Tuesday, September 16, 2014

Death and Destruction

Last week's Master Gardener topic was plant pathology, the scientific study of the nature of plant disease and its causes, processes, development, and consequences.  Well it was just horrible because apparently I have done everything wrong in my yard, each plant is doomed, and death is imminent.



My murderous offenses:

1. Pruning my pear trees. Well they were scraping the top of my truck when I drove out of the driveway!! What was I supposed to do! According to MG, they will now begin to rot from the cuts I made.  This necrosis will travel inward to the trunk and they will die a grisly death; they've got two years at the most.  (If rot doesn't get them, fire blight will.  Say good bye to your pears too!)

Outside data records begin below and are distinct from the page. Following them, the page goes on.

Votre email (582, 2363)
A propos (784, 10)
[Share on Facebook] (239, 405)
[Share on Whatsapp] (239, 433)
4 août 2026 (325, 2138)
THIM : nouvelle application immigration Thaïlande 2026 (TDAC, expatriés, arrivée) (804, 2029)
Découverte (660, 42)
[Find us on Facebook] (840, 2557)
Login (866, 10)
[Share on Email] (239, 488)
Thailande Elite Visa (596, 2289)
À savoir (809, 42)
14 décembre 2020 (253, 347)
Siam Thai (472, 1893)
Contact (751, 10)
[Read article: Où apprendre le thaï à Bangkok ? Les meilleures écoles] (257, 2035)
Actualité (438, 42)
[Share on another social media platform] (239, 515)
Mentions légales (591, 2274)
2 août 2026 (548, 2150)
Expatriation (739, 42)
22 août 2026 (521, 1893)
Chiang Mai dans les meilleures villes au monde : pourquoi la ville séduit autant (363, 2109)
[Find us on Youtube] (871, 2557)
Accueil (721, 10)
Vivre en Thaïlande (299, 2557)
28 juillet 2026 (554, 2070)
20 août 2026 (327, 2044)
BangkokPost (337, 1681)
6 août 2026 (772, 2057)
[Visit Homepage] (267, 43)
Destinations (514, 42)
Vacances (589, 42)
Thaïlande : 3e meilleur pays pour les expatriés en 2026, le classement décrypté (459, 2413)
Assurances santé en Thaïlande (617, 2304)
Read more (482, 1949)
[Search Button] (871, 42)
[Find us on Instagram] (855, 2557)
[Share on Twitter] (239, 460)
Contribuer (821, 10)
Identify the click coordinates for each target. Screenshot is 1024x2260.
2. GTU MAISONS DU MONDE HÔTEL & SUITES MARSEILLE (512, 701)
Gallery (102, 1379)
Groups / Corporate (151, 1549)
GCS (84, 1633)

2. Mixing my chemicals too strong.  Well, you know, if lime juice and cilantro are your favorite ingredients in salsa, what do you do? Add more! Right?! And if Oil of Olay prevents wrinkles, then twice as much will prevent twice as many wrinkles! I mean who doesn't live by this maxim?  Well apparently toxic substances don't.  Doubling up on the amount of fungicide, herbicide, and insecticide will kill your plants as well as the fungus, weeds, and bugs!

3. Not rotating my crops often enough.  But seriously, everybody knows that corn and okra need to be grown in the back garden plots because they are tall, while squash and zucchini get the front plots.  This creates a pleasing aesthetic and carries your eye through the garden creating depth and dimension. It also apparently fosters root knot nematodes and Southern Blight in your soil.   Who knew that in gardening, practicality trumps beauty?

4. Not getting a head start.  I thought you sprayed for plant disease when the plant got diseased, but no!  You have to spray before the plant shows signs of disease.  Apparently, you should start spraying your roses for black spot on Christmas morning.

5. Having a limited vocabulary of symptoms.  Apparently it isn't good enough to recognize that your plant is "sick".  You must know if it has blotch, blight, scorch, canker, wilt, scab, dieback, rot, stunt, gall, leaf curl, or blister.

Well, I'd like to think things were going to get better, but this week our topic is weeds. I'm sure we've been invaded by hordes of weeds the spread of which will rival the Roman Empire. 


                                                                                       Until then, Shelli

P.S. - Well, apparently I used the words "well" and "apparently" a lot in this post. Well, I really don't care because apparently I have more important problems at hand.

**Fun fact:  That weird orange spaghetti looking stuff you sometimes see growing on the side of the road is a parasitic plant called "dodder".  It starts off growing in the soil, with roots and everything, but as soon as it can reach up and curl around its host plant, the roots shrivel up and the plant lives solely off nutrients it sucks out of the host. Who knew??